Con la gente en casa por la pandemia, la prevención es más importante que nunca. Una encuesta en Obesity Research and Clinical Practice sugiere aumento en el peso y en el consumo de alimentos azucarados y salados, y de comida reconfortante y para llevar. “Vemos más pacientes con presión arterial, glucosa, colesterol y peso elevados desde que inició la pandemia”, indica la Dra. Sherzai. “Por el estrés de la pandemia, el cerebro nos hace buscar alimentos reconfortantes, aunque no sean saludables, pero debemos identificar la situación y tomar decisiones saludables”.
Los siguientes pasos pueden ser útiles:
Más frutas y vegetales. US Department of Agriculture (USDA) recomienda comer 1 ½ a 2 tazas de fruta y 2 o 3 porciones de vegetales diariamente. “La fibra, vitaminas, minerales y fitoquímicos de estos alimentos ayudan a controlar la presión arterial, a reducir el riesgo de aterosclerosis y controlar la glucosa — otro factor de riesgo para el ataque cerebrovascular,” señala la Dra.

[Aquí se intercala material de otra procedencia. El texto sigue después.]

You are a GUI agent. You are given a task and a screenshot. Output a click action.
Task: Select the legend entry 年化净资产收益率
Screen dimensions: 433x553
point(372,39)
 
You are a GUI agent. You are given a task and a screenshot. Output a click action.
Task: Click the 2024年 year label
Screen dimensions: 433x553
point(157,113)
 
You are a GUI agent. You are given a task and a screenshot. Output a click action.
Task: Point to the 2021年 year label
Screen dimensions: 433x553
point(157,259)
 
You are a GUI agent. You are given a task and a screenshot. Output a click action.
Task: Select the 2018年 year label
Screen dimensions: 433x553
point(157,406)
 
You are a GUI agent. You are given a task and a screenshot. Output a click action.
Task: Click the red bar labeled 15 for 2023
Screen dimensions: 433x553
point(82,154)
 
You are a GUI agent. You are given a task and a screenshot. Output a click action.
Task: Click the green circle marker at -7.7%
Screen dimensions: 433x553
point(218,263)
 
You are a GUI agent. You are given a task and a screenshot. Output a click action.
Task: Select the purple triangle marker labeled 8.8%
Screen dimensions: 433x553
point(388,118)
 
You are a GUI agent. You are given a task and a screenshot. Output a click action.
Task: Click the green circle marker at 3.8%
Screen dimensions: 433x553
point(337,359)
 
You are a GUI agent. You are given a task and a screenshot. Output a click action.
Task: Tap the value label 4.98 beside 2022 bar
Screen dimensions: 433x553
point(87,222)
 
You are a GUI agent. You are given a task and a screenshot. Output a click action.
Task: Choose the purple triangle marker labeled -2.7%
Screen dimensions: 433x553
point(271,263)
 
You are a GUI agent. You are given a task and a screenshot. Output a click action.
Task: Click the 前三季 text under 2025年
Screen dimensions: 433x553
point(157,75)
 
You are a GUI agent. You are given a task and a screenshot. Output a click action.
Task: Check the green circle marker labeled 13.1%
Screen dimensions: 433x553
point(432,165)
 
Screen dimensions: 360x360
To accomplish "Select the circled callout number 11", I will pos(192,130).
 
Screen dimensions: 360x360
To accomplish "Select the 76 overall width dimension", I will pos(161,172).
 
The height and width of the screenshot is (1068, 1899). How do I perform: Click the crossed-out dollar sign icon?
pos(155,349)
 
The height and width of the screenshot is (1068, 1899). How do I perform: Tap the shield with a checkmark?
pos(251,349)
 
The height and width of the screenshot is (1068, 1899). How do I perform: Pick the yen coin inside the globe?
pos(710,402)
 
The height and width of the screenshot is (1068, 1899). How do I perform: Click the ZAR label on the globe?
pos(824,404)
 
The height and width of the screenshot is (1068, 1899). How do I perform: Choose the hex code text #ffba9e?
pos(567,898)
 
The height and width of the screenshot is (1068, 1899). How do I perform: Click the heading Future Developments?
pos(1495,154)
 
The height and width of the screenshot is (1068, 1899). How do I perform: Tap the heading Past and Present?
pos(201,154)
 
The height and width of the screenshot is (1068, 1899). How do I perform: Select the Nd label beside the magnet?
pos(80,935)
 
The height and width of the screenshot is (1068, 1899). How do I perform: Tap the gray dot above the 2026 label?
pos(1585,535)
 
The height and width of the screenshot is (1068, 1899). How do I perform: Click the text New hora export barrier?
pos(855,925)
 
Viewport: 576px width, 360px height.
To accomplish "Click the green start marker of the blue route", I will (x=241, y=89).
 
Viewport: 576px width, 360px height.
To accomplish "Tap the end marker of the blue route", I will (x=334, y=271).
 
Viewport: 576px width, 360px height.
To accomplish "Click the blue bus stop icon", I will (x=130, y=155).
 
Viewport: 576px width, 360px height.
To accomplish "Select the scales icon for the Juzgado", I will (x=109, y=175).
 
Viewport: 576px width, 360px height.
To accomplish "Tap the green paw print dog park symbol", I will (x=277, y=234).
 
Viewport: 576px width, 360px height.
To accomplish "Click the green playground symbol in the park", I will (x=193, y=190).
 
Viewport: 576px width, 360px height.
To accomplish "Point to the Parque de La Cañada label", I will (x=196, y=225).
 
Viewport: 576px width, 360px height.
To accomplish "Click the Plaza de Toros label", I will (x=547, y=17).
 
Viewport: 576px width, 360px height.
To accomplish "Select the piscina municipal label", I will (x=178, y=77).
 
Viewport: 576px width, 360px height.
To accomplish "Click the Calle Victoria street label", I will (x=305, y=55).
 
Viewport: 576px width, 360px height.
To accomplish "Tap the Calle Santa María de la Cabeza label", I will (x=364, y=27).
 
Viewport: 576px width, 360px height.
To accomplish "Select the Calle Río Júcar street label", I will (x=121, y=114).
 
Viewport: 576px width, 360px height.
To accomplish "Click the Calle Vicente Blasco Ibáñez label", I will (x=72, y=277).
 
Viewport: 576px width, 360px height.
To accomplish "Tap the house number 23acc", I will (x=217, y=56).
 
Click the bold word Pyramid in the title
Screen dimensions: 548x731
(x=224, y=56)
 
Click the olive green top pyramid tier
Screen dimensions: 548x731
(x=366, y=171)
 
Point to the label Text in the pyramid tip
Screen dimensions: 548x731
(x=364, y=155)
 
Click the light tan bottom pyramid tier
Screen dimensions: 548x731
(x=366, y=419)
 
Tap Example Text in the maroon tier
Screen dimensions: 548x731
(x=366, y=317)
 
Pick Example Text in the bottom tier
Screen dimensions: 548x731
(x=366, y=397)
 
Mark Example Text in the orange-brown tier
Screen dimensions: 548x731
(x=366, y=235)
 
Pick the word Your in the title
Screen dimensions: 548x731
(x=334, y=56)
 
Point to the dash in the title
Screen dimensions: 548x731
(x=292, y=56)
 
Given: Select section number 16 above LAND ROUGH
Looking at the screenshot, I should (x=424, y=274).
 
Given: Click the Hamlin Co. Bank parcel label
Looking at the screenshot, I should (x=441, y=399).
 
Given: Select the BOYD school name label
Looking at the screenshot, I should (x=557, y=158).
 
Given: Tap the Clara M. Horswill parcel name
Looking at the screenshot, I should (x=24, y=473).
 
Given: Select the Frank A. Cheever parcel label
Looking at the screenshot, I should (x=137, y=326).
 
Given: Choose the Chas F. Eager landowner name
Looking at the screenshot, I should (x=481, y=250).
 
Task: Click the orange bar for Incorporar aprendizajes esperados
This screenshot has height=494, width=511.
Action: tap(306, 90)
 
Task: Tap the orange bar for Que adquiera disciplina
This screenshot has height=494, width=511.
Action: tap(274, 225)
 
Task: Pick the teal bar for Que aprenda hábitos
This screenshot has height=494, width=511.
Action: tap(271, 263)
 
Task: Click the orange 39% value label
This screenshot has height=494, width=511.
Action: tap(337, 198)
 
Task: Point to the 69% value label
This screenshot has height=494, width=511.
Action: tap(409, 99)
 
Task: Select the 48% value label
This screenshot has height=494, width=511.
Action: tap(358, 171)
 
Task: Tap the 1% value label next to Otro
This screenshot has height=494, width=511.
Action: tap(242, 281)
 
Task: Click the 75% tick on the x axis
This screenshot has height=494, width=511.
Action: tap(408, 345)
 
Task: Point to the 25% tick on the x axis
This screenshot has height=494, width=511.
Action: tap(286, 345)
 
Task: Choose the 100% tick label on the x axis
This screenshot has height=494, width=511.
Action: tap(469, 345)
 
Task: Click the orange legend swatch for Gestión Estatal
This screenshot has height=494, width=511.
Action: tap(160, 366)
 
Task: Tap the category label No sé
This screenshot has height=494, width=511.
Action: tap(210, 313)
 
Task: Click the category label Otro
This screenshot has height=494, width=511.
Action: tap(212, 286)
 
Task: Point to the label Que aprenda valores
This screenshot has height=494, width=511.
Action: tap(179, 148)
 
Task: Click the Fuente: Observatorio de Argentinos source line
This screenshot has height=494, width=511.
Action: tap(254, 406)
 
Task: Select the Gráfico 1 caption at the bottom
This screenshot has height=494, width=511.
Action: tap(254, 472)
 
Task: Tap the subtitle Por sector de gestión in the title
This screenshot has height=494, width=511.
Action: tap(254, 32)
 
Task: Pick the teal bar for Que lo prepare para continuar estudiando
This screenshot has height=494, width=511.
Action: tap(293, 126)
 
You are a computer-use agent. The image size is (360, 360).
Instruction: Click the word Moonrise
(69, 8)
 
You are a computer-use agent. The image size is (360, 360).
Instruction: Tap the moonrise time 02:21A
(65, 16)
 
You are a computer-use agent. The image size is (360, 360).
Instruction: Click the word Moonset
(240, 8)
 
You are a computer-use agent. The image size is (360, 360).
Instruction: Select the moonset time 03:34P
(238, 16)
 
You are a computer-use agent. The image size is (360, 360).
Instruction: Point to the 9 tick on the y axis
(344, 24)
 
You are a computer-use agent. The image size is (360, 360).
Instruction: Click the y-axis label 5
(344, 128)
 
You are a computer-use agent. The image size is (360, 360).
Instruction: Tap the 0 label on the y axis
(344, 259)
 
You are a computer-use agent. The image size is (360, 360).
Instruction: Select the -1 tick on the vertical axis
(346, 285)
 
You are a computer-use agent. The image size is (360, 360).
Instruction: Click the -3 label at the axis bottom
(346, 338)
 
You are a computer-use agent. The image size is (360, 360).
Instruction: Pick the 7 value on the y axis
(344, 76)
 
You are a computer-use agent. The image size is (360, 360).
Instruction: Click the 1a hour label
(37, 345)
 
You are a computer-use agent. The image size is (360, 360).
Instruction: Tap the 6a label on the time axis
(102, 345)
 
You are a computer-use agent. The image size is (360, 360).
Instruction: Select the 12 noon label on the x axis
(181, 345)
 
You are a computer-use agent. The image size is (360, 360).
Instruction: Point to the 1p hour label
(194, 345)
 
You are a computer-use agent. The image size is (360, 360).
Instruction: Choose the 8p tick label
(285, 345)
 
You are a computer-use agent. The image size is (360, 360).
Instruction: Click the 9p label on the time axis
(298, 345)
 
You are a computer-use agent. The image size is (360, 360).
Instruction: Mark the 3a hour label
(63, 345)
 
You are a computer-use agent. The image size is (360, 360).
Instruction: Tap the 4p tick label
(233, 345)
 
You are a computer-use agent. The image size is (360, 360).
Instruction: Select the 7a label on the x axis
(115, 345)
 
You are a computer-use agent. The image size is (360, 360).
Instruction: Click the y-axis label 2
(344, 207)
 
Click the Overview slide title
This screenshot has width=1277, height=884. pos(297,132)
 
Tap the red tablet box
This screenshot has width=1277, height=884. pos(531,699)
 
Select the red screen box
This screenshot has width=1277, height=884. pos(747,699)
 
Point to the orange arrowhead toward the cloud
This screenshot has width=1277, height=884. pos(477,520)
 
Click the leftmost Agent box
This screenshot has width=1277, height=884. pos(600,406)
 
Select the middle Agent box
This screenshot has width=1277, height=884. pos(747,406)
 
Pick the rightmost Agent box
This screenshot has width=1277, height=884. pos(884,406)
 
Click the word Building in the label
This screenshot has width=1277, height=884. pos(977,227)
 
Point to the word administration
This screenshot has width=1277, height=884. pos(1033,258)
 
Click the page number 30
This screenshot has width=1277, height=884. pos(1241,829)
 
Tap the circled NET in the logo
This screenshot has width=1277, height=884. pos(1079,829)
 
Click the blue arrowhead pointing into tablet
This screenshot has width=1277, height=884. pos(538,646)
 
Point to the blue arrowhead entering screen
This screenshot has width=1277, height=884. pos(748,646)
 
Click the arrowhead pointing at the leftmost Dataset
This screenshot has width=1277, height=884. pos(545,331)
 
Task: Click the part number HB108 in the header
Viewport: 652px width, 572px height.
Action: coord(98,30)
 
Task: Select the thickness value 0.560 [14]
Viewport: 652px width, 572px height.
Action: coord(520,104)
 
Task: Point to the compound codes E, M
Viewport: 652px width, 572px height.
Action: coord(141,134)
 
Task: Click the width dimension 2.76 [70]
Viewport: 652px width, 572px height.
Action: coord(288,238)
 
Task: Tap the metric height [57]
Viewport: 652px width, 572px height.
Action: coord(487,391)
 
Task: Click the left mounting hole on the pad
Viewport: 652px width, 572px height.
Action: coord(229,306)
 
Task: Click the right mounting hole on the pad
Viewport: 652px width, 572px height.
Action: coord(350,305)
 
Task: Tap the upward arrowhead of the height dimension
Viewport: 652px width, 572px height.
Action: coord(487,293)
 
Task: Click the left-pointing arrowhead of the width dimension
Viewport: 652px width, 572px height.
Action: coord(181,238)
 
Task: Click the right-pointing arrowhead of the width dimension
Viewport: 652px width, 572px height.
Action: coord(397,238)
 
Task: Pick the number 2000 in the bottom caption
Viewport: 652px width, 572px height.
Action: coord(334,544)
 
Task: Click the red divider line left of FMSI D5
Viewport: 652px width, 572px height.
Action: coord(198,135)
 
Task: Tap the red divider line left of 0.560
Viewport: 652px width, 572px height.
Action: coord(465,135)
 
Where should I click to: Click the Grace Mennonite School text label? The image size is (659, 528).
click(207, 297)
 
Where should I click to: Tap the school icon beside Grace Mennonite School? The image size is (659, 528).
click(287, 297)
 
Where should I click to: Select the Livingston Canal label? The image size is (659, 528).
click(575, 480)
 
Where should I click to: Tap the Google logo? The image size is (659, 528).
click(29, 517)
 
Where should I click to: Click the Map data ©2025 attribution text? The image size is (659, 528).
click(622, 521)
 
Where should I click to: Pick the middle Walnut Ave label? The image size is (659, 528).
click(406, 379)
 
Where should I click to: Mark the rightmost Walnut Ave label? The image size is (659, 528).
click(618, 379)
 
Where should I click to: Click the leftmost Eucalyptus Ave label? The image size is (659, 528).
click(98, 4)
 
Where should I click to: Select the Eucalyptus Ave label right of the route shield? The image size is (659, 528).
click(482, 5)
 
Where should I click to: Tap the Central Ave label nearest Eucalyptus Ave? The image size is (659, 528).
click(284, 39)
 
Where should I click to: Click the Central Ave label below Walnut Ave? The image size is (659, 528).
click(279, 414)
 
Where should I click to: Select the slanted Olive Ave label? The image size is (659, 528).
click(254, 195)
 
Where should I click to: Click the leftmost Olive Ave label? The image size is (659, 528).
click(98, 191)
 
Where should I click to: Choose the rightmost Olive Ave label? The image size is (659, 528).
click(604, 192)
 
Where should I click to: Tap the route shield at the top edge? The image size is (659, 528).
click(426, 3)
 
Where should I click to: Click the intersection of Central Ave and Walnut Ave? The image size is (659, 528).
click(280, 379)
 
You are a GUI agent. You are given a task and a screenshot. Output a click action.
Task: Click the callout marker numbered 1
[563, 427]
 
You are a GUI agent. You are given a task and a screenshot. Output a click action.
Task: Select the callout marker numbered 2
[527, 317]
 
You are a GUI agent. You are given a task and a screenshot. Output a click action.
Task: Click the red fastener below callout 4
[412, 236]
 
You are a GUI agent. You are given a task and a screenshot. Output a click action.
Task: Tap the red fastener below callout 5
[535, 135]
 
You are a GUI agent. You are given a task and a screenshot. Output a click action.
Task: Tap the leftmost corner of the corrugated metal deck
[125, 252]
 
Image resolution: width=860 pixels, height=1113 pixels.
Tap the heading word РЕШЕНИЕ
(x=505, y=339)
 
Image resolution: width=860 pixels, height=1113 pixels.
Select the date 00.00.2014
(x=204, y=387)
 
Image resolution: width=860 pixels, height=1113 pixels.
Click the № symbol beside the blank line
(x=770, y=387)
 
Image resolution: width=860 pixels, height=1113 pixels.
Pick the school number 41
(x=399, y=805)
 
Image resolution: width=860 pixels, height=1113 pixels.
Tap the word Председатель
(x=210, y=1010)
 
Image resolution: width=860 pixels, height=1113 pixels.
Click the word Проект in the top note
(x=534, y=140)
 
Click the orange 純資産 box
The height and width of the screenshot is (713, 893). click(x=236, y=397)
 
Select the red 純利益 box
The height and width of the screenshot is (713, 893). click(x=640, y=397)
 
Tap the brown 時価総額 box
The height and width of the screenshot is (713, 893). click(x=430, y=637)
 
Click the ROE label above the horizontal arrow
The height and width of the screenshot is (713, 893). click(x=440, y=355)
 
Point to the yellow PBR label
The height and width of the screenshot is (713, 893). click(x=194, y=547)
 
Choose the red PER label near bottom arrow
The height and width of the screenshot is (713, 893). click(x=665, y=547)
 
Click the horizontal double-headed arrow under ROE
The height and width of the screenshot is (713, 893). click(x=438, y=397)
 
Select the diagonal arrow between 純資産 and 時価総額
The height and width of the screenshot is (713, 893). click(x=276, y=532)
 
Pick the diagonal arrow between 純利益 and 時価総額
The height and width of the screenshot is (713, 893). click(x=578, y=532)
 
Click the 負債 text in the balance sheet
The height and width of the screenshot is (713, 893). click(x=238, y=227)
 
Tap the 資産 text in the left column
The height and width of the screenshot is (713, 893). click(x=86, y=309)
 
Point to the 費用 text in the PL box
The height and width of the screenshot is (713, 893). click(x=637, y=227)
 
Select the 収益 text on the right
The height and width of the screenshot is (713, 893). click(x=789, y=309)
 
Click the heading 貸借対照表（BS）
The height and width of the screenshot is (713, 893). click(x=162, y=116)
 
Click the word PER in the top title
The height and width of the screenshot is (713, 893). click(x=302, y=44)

Sherzai.
Agregue grasas saludables. Los alimentos ricos en omega-3 (como nueces, aceite de oliva y aguacate) contienen las que se considera grasas saludables porque contribuyen a reducir el colesterol “malo” (LDL). Estas grasas saludables ayudan a prevenir los coágulos que pueden causar un ataque cerebrovascular, comenta el Dr. Rajamani. También sugiere disminuir las carnes rojas y procesadas con cantidades altas de grasa saturada, la cual aumenta el colesterol LDL y los triglicéridos, los cuales a su vez contribuyen a bloquear arterias por acumulación de placa en sus paredes.
Consuma fibra. En un estudio de University of Oxford, cada 10 gramos de fibra en la dieta se relacionan con un riesgo 23% menor de padecer un ataque cerebrovascular. USDA recomienda 25 gramos de fibra al día para mujeres y 38 para hombres. La fibra ayuda a controlar la presión arterial y el colesterol LDL, dos factores de riesgo para ataque cerebrovascular. La mejor opción es comer diferentes alimentos naturalmente ricos en fibra, como frambuesas, guisantes, lentejas, avena o espagueti integral, señala Eliza C. Miller, MD, profesora asistente de Neurología en Columbia University Irving Medical Center en New York City. La fibra de carbohidratos complejos, como los granos enteros, también ayuda a regular la glucosa, dice la Dra. Sherzai.
Busque fuentes de calcio. El calcio ayuda a regular la presión arterial y a proteger contra el ataque cerebrovascular, explica la Dra. Sherzai. Las personas que no consumen lácteos podrían no obtener suficiente calcio, según Office on Dietary Supplements de National Institutes of Health. No obstante, hay calcio en la chía y en otras semillas, en sardinas y salmón enlatados, alubias, tofu hecho con sulfato de calcio, almendras, y en espinacas, col rizada o coles. Según USDA, los adultos necesitan 1 000 mg de calcio al día (1 200 mg en mujeres mayores de 50 años y hombres mayores de 70 años).
Cocine en casa. La Dra. Miller dice a sus pacientes: “Si usted cocina, sabrá y controlará lo qué hay en sus alimentos”. “Con la comida para llevar o de restaurante, es difícil saber cuánta sal, grasas trans, azúcar e ingredientes procesados contiene”.